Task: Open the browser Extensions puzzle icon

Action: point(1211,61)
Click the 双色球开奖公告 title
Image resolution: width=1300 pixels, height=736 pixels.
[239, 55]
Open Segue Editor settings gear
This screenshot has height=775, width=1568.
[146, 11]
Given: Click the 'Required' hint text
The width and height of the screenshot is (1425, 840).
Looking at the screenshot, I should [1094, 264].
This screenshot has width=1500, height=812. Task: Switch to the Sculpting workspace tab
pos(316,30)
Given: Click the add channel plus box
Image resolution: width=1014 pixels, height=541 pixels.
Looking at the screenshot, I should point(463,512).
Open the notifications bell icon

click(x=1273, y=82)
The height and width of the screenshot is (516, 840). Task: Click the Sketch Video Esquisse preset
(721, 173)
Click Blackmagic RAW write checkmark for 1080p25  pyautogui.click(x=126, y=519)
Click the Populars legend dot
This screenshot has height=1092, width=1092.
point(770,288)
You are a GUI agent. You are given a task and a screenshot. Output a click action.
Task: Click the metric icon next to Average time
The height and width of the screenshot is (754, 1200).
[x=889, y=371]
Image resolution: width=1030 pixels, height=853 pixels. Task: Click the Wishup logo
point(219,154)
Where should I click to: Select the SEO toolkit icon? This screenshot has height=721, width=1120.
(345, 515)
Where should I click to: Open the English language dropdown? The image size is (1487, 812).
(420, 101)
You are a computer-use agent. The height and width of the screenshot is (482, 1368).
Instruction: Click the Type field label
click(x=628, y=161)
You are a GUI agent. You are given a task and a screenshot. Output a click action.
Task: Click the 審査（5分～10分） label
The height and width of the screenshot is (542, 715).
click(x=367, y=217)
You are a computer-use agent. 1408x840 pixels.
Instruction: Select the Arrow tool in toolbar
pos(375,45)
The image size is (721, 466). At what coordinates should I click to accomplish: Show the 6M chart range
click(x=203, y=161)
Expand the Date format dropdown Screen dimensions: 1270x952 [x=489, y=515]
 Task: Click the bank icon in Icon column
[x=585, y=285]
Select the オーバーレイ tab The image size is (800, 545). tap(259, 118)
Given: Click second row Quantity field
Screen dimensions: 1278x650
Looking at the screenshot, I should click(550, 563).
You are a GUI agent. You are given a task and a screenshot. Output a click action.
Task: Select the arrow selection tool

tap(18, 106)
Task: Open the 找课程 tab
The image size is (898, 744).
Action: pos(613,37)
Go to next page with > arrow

§ Written instruction
Can you convert the records from the line with "Select the オーバーレイ" up to and including the line with "Looking at the screenshot, I should click(550, 563)." into a two-column CSV with the columns instruction and action, one row per record, each value in a single quoted field with line breaks replaced by spaces?

§ Answer for this exercise
instruction,action
"Select the オーバーレイ tab The image size is (800, 545).","tap(259, 118)"
"Given: Click second row Quantity field Screen dimensions: 1278x650","Looking at the screenshot, I should click(550, 563)."